Chez Sourire : au vrai barbecue de Louisiane
J’ai écrasé les freins.
Babylone avait failli me faire dépasser le cimetière. Je me suis garé et j’ai éteint mes phares. Je n’ai pas vu d’autre voiture. Si quelqu’un devait venir, j’étais arrivé le premier. Je ne savais même pas si le cou et sa patronne buveuse de bière allaient venir, mais j’avais dans l’idée que oui. C’était pour ça que j’étais là. Je n’avais qu’à attendre voir ce qui allait se passer. Ce n’est pas tous les jours qu’on a l’occasion de ramasser dix mille dollars.
Tout à coup, quelque chose m’a intrigué.
J’ai fouillé dans ma poche et j’en ai sorti une allumette.
Je l’ai grattée et j’ai lu le certificat d’immatriculation qui était sur le volant. « Chez Sourire, Au Vrai Barbecue de Louisiane. »
Evidemment.
Il faudrait que j’aille faire un tour chez Sourire un de ces jours pour goûter son barbecue. Ça vaudrait vraiment le coup de voir la tête qu’il ferait en me voyant entrer.
J’ai soufflé l’allumette et j’ai attendu quelques instants dans le noir.

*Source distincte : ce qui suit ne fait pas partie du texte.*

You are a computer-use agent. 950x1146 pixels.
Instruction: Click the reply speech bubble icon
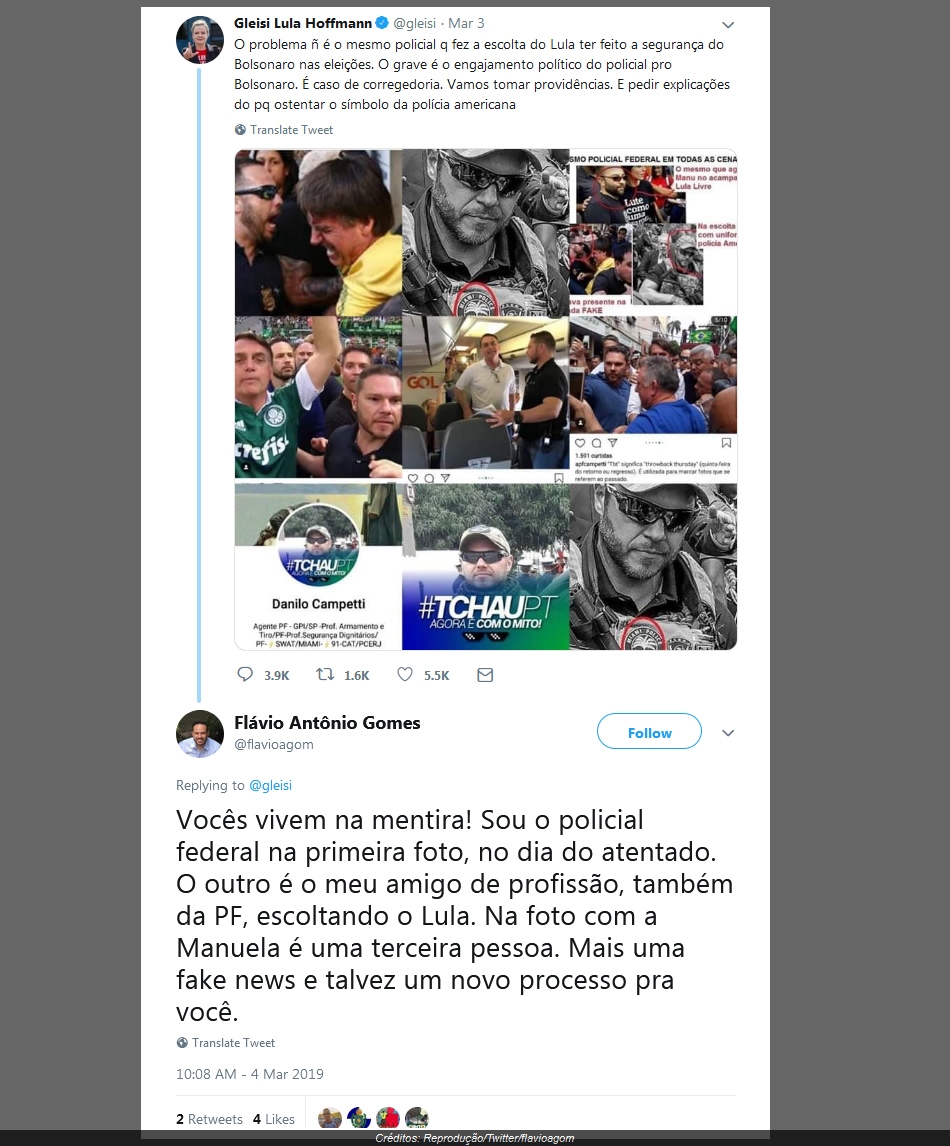point(245,674)
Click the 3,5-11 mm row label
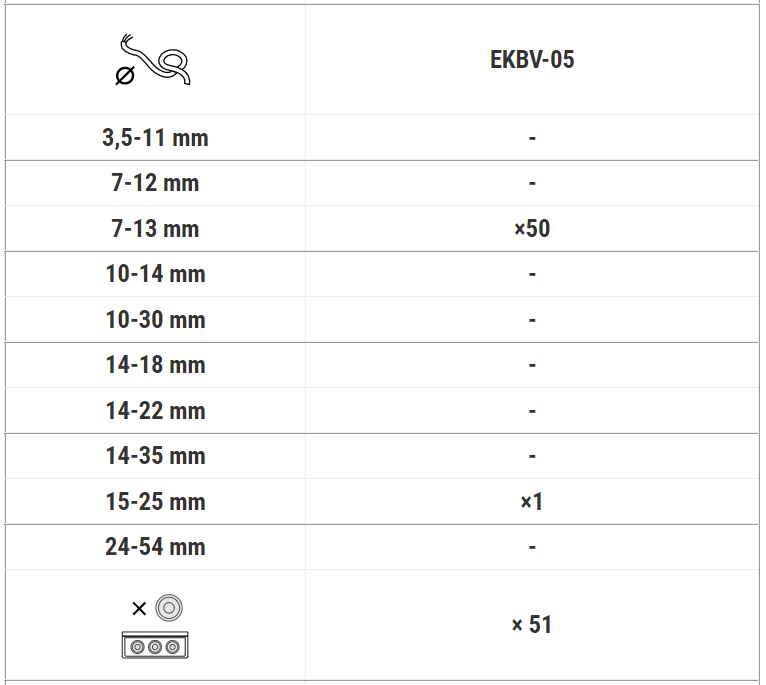Screen dimensions: 766x685 tap(155, 137)
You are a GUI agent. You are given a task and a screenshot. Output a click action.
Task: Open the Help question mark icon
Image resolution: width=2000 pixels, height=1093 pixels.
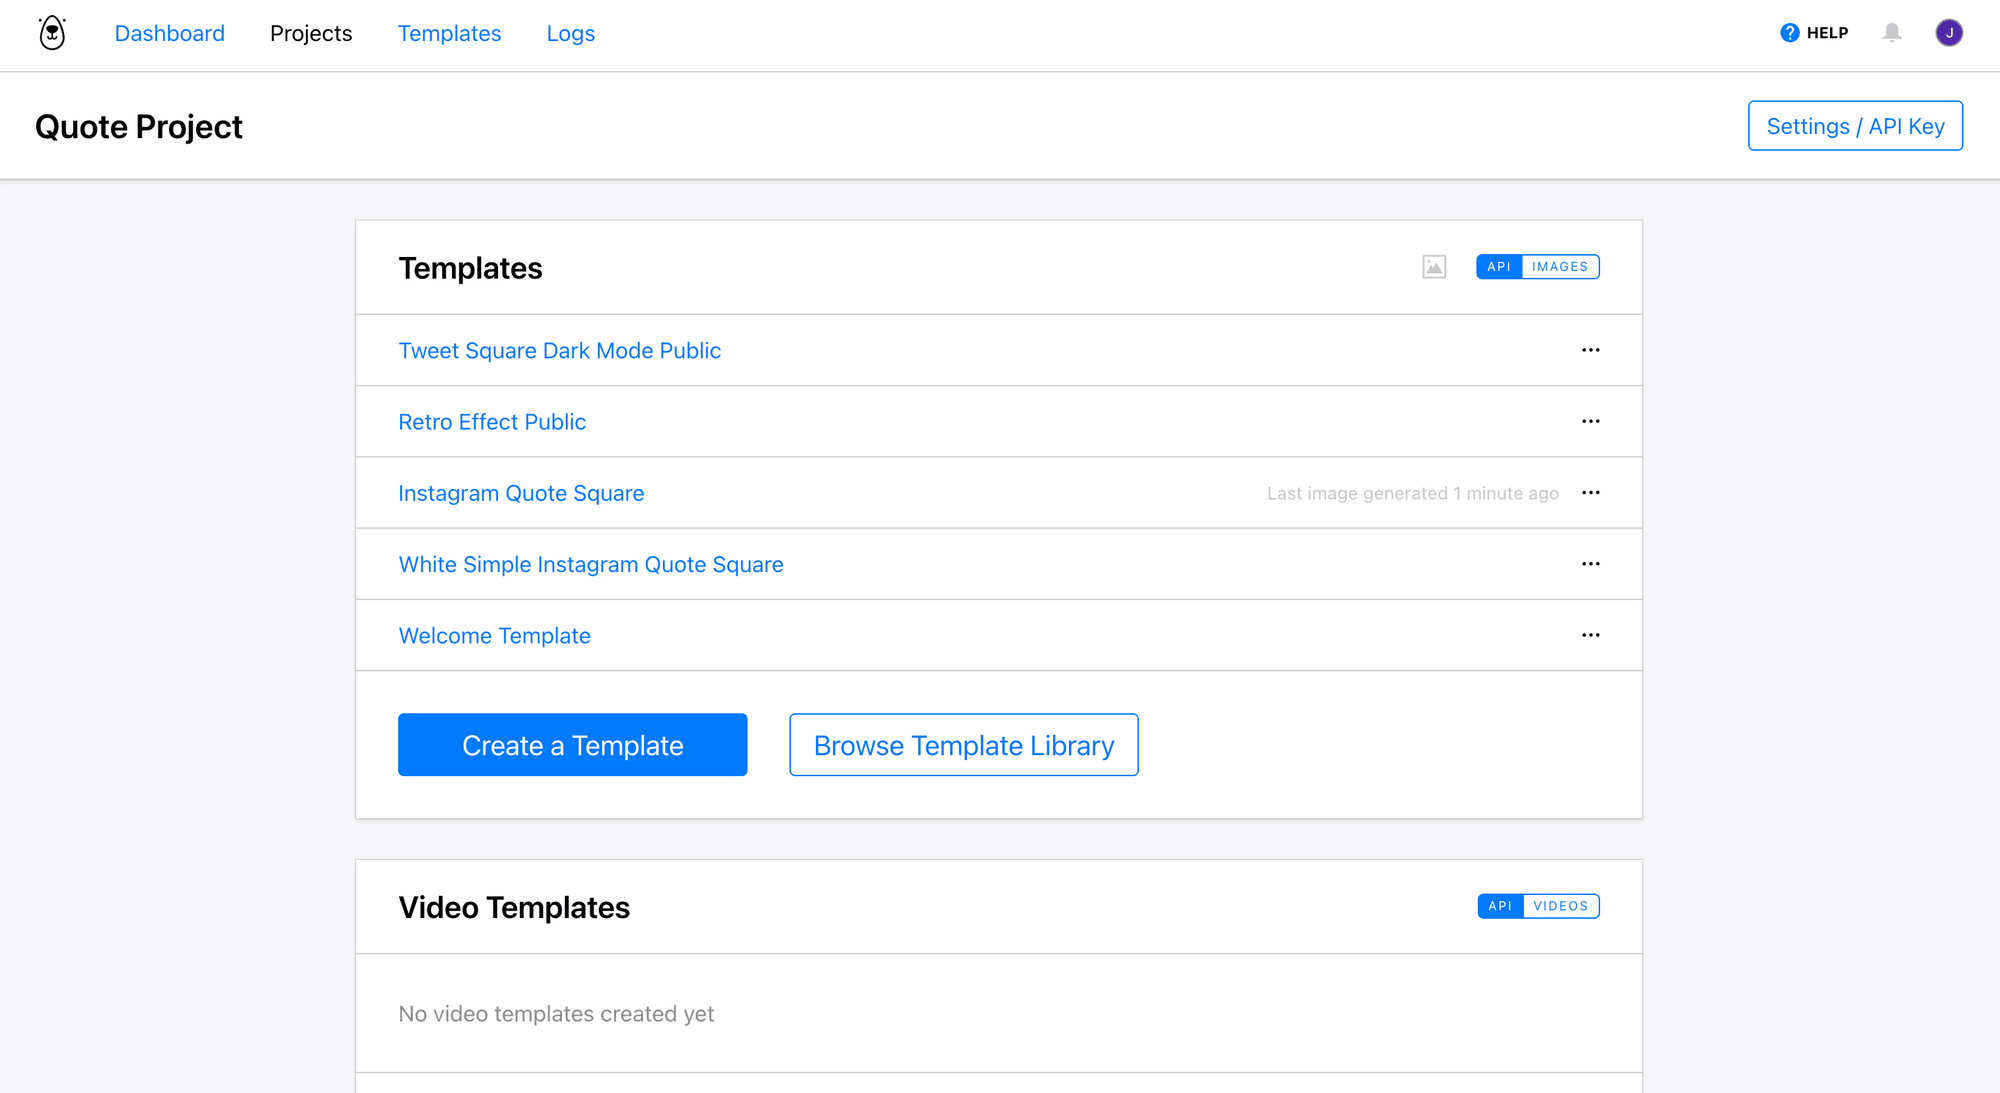(x=1787, y=32)
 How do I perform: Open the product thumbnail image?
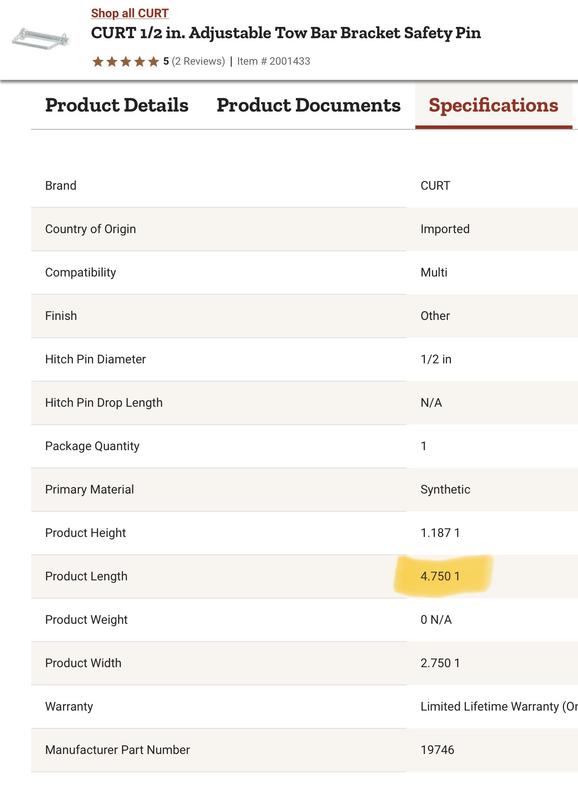(x=41, y=39)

J’ai commencé à penser à Babylone, mais je me suis bagarré pour penser à autre chose en faisant bien attention de ne pas me laisser impressionner par la profondeur de l’obscurité. Parce que ça, ça me remmènerait facilement à Babylone. Si je me mettais à penser à l’obscurité, j’allais bientôt me retrouver en train de penser aux ombres-robots, et ça n’irait plus du tout.
Je ne tenais pas à ce que Babylone me réexpédie au diable. J’avais eu de la chance de voir le cimetière : j’aurais aussi bien pu me retrouver à mi-chemin de Los Angeles et au chapitre sept de Smith Smith contre les Ombres-Robots. Et alors là, j’aurais perdu toutes mes chances de trouver ma cliente et de toucher dix mille dollars. Tout ce qui me serait resté, c’aurait été une putain morte dans mon réfrigérateur.
Et ce n’aurait pas été exactement ce qu’il est convenu d’appeler un coup réussi.